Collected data
************
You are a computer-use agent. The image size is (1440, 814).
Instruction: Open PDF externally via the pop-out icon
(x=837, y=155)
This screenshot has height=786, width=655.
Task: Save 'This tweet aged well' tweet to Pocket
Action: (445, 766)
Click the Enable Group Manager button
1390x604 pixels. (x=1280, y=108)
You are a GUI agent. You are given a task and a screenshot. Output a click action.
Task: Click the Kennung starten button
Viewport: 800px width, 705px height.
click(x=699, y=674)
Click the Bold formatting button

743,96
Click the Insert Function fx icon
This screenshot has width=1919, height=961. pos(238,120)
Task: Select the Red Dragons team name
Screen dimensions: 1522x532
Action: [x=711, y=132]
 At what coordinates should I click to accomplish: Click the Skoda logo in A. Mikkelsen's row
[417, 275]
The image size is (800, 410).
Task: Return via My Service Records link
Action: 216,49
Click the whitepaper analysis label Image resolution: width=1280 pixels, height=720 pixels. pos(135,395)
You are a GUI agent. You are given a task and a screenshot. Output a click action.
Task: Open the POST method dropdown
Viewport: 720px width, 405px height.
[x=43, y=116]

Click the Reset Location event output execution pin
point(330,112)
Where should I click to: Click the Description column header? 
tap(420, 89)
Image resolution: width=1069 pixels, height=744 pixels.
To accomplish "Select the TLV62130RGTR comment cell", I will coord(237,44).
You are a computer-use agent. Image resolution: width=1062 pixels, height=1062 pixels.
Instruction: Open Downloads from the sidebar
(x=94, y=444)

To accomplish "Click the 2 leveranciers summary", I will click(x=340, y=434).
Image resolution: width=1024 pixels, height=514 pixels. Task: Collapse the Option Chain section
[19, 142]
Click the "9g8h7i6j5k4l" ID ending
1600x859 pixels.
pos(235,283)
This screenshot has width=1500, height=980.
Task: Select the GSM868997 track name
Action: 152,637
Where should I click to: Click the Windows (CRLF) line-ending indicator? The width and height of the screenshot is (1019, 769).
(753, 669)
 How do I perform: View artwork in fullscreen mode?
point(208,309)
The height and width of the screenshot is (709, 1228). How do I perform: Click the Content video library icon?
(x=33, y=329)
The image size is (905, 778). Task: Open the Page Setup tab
************
**Prompt**
Word for word, write out all of the data above.

**Answer to the problem**
You are a computer-use agent. The image size is (1440, 814).
Instruction: Open PDF externally via the pop-out icon
(x=837, y=155)
This screenshot has height=786, width=655.
Task: Save 'This tweet aged well' tweet to Pocket
Action: (445, 766)
Click the Enable Group Manager button
1390x604 pixels. (x=1280, y=108)
You are a GUI agent. You are given a task and a screenshot. Output a click action.
Task: Click the Kennung starten button
Viewport: 800px width, 705px height.
click(x=699, y=674)
Click the Bold formatting button

743,96
Click the Insert Function fx icon
This screenshot has width=1919, height=961. pos(238,120)
Task: Select the Red Dragons team name
Screen dimensions: 1522x532
Action: [x=711, y=132]
 At what coordinates should I click to accomplish: Click the Skoda logo in A. Mikkelsen's row
[417, 275]
The image size is (800, 410).
Task: Return via My Service Records link
Action: 216,49
Click the whitepaper analysis label Image resolution: width=1280 pixels, height=720 pixels. pos(135,395)
You are a GUI agent. You are given a task and a screenshot. Output a click action.
Task: Open the POST method dropdown
Viewport: 720px width, 405px height.
[x=43, y=116]

Click the Reset Location event output execution pin
point(330,112)
Where should I click to: Click the Description column header? 
tap(420, 89)
Image resolution: width=1069 pixels, height=744 pixels.
To accomplish "Select the TLV62130RGTR comment cell", I will coord(237,44).
You are a computer-use agent. Image resolution: width=1062 pixels, height=1062 pixels.
Instruction: Open Downloads from the sidebar
(x=94, y=444)

To accomplish "Click the 2 leveranciers summary", I will click(x=340, y=434).
Image resolution: width=1024 pixels, height=514 pixels. Task: Collapse the Option Chain section
[19, 142]
Click the "9g8h7i6j5k4l" ID ending
1600x859 pixels.
pos(235,283)
This screenshot has width=1500, height=980.
Task: Select the GSM868997 track name
Action: 152,637
Where should I click to: Click the Windows (CRLF) line-ending indicator? The width and height of the screenshot is (1019, 769).
(753, 669)
 How do I perform: View artwork in fullscreen mode?
point(208,309)
The height and width of the screenshot is (709, 1228). How do I perform: Click the Content video library icon?
(x=33, y=329)
The image size is (905, 778). Task: Open the Page Setup tab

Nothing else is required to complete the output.